The abnormal activation of NLRP3 inflammasome is related to the occurrence and development of ulcerative colitis (UC). However, the ideal drug and delivery system remain important factors limiting the targeting of NLRP3 inflammasome in UC therapy. Gene therapy by delivering siRNA is effective in treating various diseases. Therefore, delivering siNLRP3 using an ideal vector for UC treatment is necessary. Nanoparticles delivering siNLRP3 were developed based on cationic liposome (CLP/siNLRP3). Their ability to inhibit NLRP3 inflammasome activation was monitored using Western blot (WB) and Enzyme-linked Immunosorbent Assay (ELISA). The ASC oligomerization in LPS-primed peritoneal macrophages (PMs) was detected by WB and immunofluorescence. Moreover, we assessed the role of CLP/siNLRP3 on dextran sodium sulfate (DSS)-induced UC by examining NLRP3 levels, pro-inflammatory cytokines expression, and disease-associated index (DAI). Flow cytometry (FCM) was used to detect the contents of macrophages and T cells. Finally, we assessed the safety of CLP/siNLRP3. The prepared CLP was spherical, with a small particle size (94 nm) and low permeability.
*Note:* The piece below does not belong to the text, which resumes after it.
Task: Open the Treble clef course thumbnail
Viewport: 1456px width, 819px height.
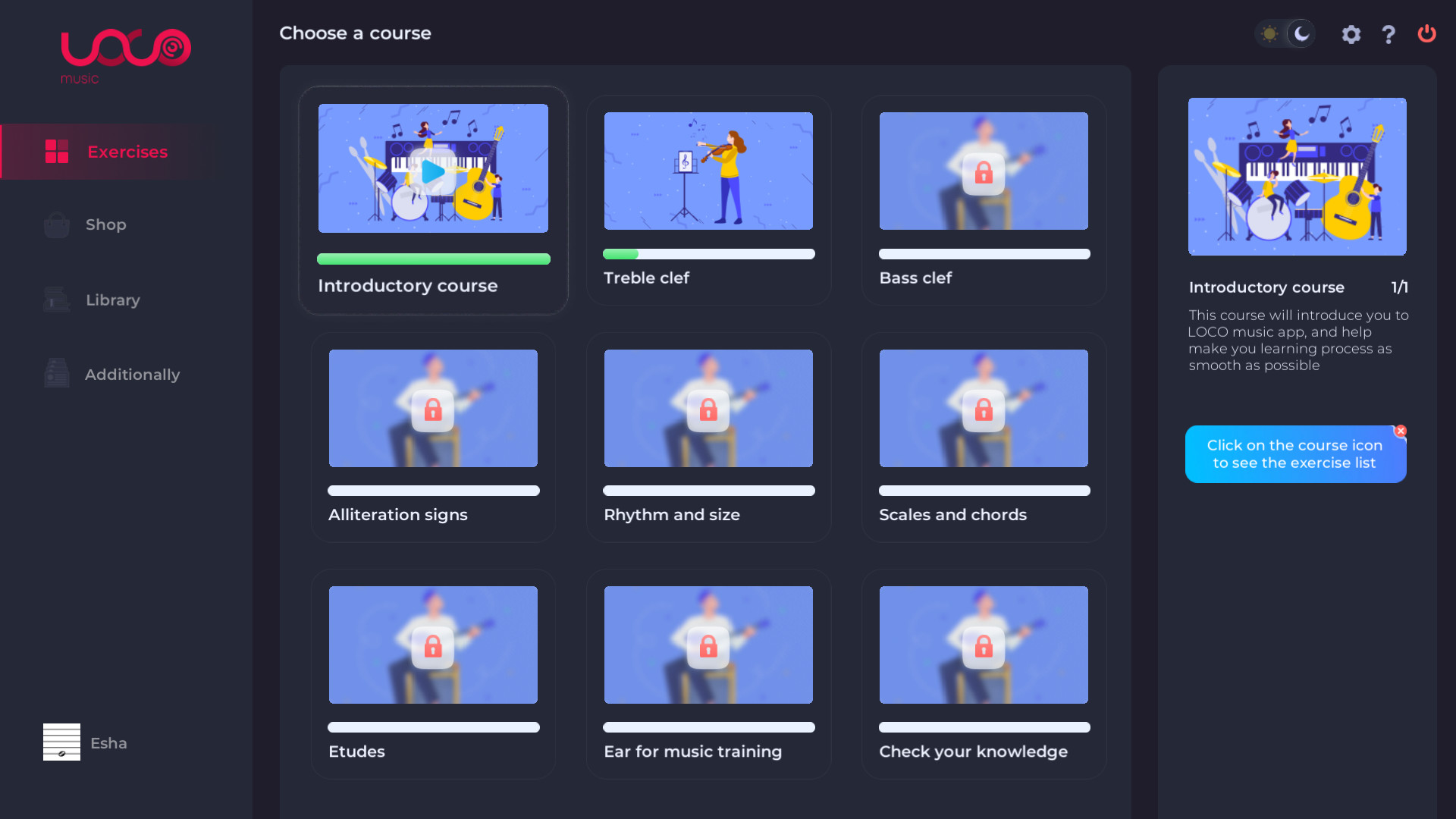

The CLP could efficiently protect siNLRP3 from degradation and then deliver siNLRP3 into PMs, inhibiting NLRP3 inflammasome activation. Also, the CLP/siNLRP3 could inhibit the secretion of mature IL-1β and IL-18 from PMs, thereby achieving a favorable anti-inflammation effect. In vivo, CLP/siNLRP3 could effectively alleviate intestinal injury in UC mice, which was attributed to down-regulating levels of IL-1β and IL-18, inhibiting infiltration of macrophages and other immune cells, and the polarization of M1 macrophages. Finally, pathological testing of tissue sections and blood biochemical tests showed no significant toxic effects of CLP/siNLRP3. We introduced a prospective approach for the efficient delivery of siRNA in vitro and in vivo with high safety and stability, which was found to have great potential in treating NLRP3-driven diseases in an RNA-silencing manner.